---------- DATA FOR THE TASK

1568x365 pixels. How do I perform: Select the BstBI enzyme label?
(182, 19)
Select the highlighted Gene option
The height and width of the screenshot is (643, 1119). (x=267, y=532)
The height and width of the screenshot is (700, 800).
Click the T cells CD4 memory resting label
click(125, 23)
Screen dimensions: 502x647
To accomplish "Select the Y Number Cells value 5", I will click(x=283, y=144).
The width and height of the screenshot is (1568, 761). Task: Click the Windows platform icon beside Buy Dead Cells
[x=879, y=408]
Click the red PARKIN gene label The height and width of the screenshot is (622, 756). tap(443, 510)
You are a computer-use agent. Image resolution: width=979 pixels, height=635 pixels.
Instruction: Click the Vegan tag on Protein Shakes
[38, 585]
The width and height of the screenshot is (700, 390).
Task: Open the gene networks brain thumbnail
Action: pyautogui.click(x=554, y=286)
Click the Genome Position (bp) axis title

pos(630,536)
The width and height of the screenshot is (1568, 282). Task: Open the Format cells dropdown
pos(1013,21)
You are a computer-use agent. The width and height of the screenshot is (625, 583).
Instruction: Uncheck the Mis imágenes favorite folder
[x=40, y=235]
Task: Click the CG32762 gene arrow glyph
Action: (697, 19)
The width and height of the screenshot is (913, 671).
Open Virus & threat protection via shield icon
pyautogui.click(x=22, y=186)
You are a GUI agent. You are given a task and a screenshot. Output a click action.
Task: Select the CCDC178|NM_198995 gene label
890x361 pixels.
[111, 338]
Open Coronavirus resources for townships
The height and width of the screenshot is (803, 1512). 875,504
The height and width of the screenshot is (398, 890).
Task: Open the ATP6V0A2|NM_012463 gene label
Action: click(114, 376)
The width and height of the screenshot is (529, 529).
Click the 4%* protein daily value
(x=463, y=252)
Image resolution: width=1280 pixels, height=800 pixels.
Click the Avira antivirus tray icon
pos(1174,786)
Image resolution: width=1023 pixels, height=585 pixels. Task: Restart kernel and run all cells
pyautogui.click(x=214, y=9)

--------------------

Search the data above for the word "computer" and count the lines where it appears. Only the number should be given.

2